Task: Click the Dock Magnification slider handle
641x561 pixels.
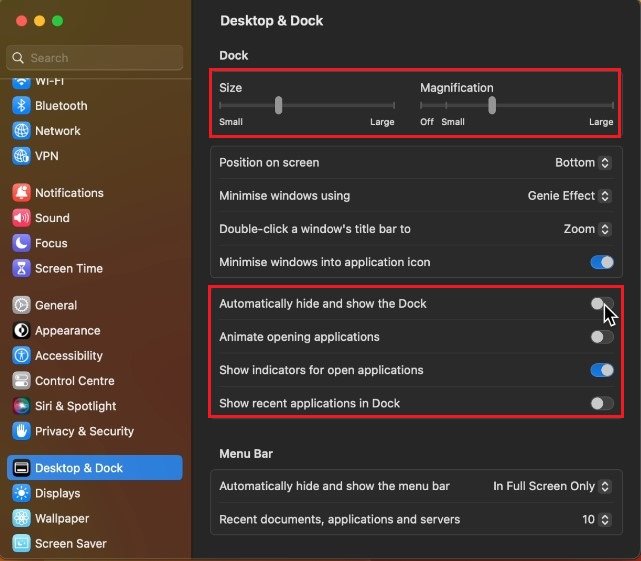Action: tap(492, 105)
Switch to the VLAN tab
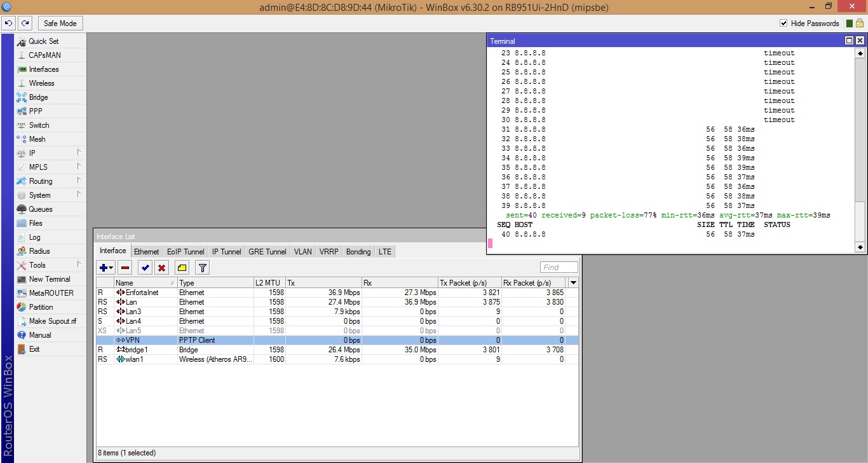 pyautogui.click(x=302, y=252)
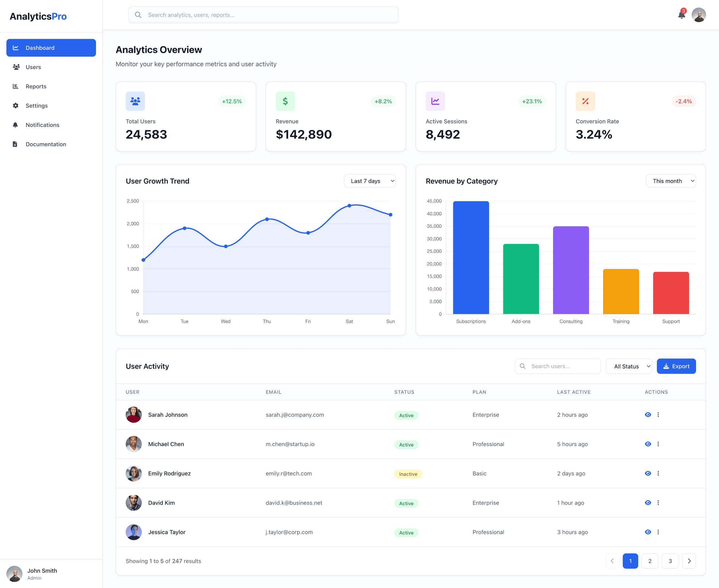This screenshot has width=719, height=588.
Task: Open more options for Sarah Johnson
Action: 658,415
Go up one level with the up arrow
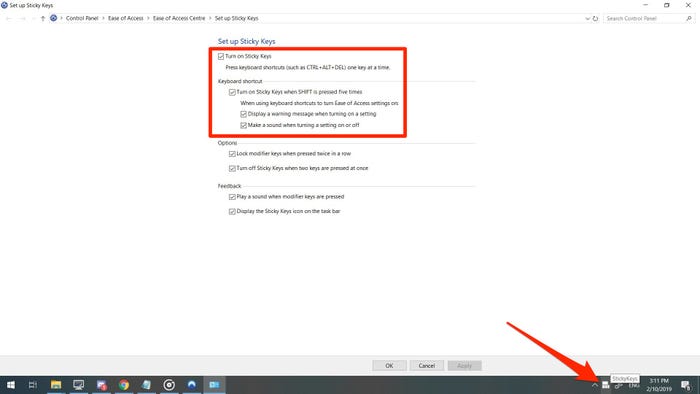700x394 pixels. (x=43, y=18)
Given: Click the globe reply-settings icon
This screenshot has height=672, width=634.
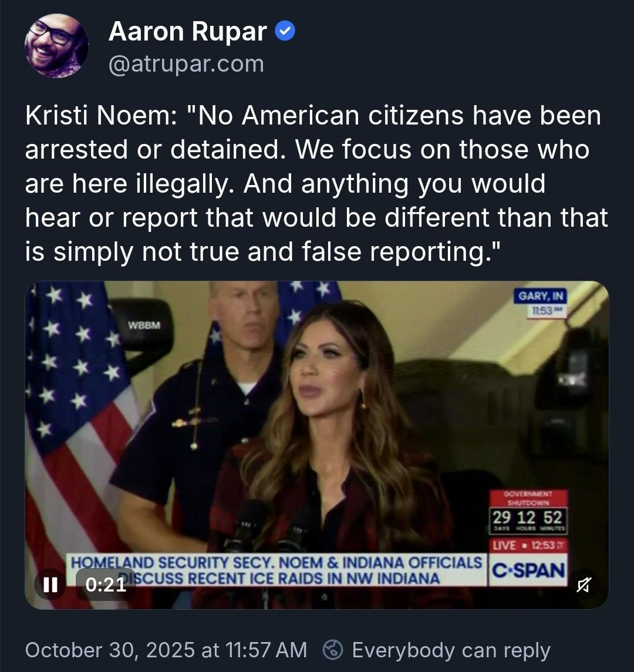Looking at the screenshot, I should point(333,650).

======

> What you should do
The job is to set down the whole listing exactly, excluding any images.

> The answer
Task: Click the Dock Magnification slider handle
641x561 pixels.
Action: tap(492, 105)
Switch to the VLAN tab
 pyautogui.click(x=302, y=252)
This screenshot has width=719, height=588.
Task: Open more options for Sarah Johnson
Action: 658,415
Go up one level with the up arrow
700x394 pixels. (x=43, y=18)
Given: Click the globe reply-settings icon
This screenshot has height=672, width=634.
Looking at the screenshot, I should point(333,650).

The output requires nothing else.